Opinions & Insights

Durable Cache and the quest for fast, fresh content

Durable Cache

In the web development world, there’s always some new tool trending. Its proponents would sing its praise over the current generation of tooling, triggering quite a bit of FOMO in web developers.

On the other side, web dev veterans would often counter with a something like “we achieved the same thing long ago, but simpler, cheaper, and without all the hoopla”.

This happens again and again, for a simple reason: the basic problem remains the same.

The challenge

First, you want the content that is the same for everyone to be served as fast as possible, with the minimal number of moving parts that might make it fail or slow down. If you can avoid a call to the web server to render this content afresh, that’s great.

Then, you also want the content that’s not the same for everyone to be served as fast as possible - without delaying the static parts, or breaking the whole page if it fails, or causing flicker and layout shift when it arrives.

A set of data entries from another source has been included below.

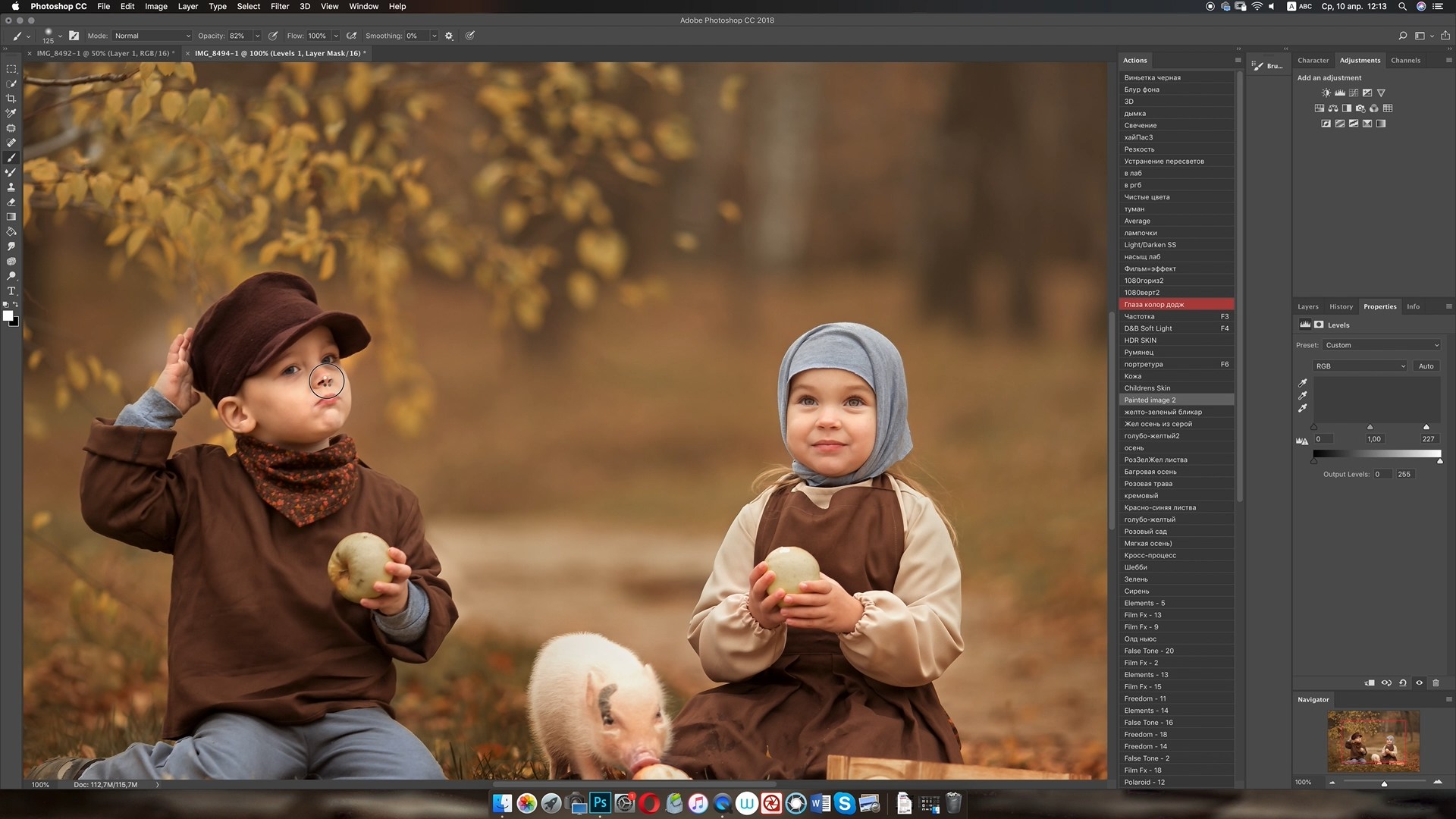1456x819 pixels.
Task: Open the brush Mode dropdown
Action: pyautogui.click(x=152, y=36)
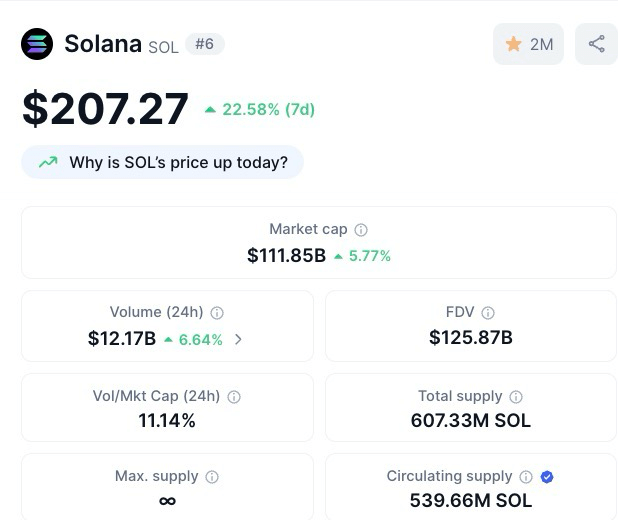Click the $207.27 price value
618x520 pixels.
click(105, 108)
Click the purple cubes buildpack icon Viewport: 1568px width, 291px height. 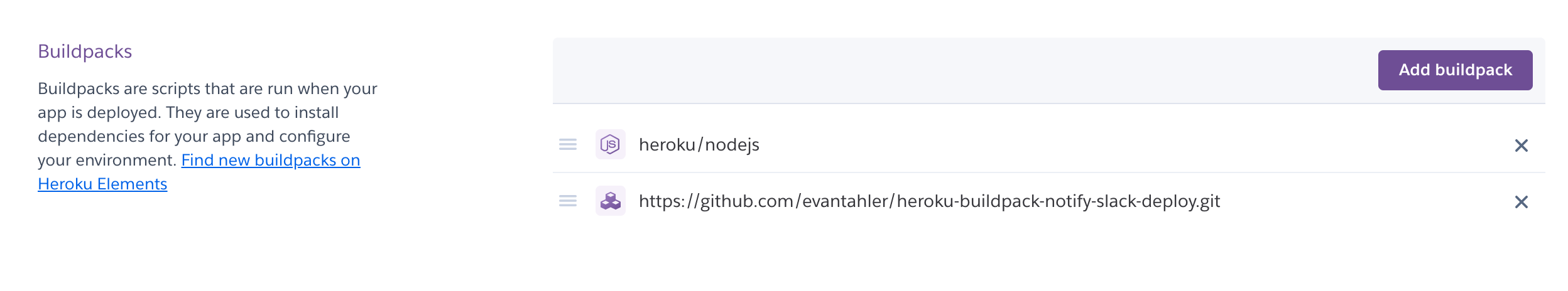pos(610,201)
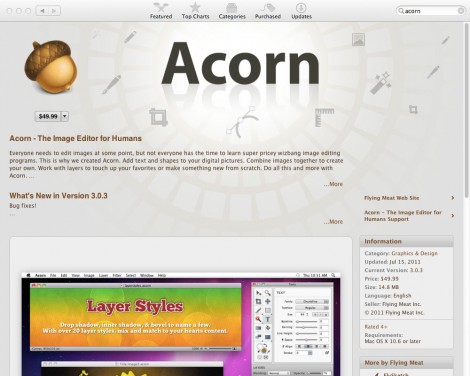Open the Top Charts star icon
Viewport: 470px width, 376px height.
pos(195,7)
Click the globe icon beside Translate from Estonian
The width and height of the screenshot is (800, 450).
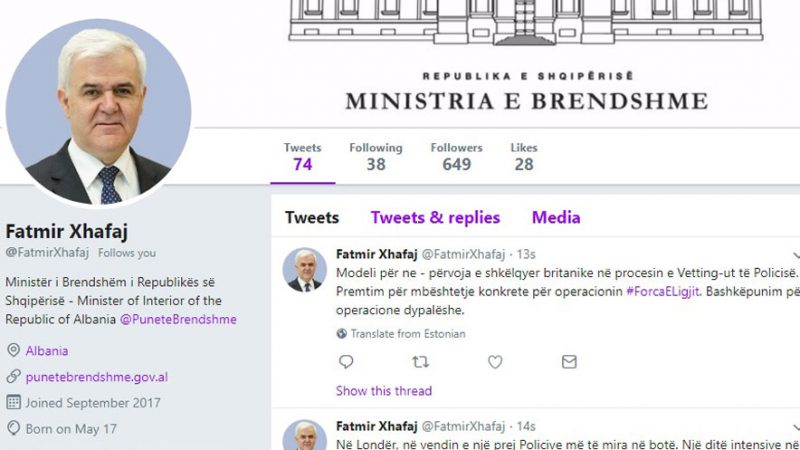pyautogui.click(x=341, y=334)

And of course, having in effect two mechanisms needed to render a full page - one for the static parts, another for the dynamic bits, means more code to write, manage and reason about.

Last but not least, the “static” part is almost never truly static. Content teams want to make changes, preview them and then launch them, without frustrating delays. In more technical terms, the system should support invalidating and re-generating content at will - without needing an ever-longer build time as your site grows.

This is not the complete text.